• What the task asks
Exact repetition, pictures omitted: give every record below again.

• The data
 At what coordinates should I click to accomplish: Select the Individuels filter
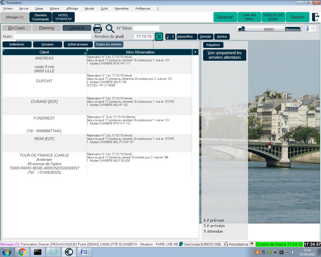click(x=17, y=44)
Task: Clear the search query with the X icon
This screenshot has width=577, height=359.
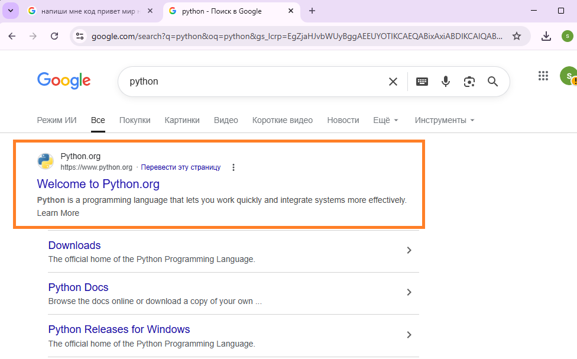Action: click(x=393, y=82)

• Task response
 At what coordinates should I click to accomplish: Select the Individuels filter
click(x=17, y=44)
Task: Clear the search query with the X icon
This screenshot has width=577, height=359.
Action: click(x=393, y=82)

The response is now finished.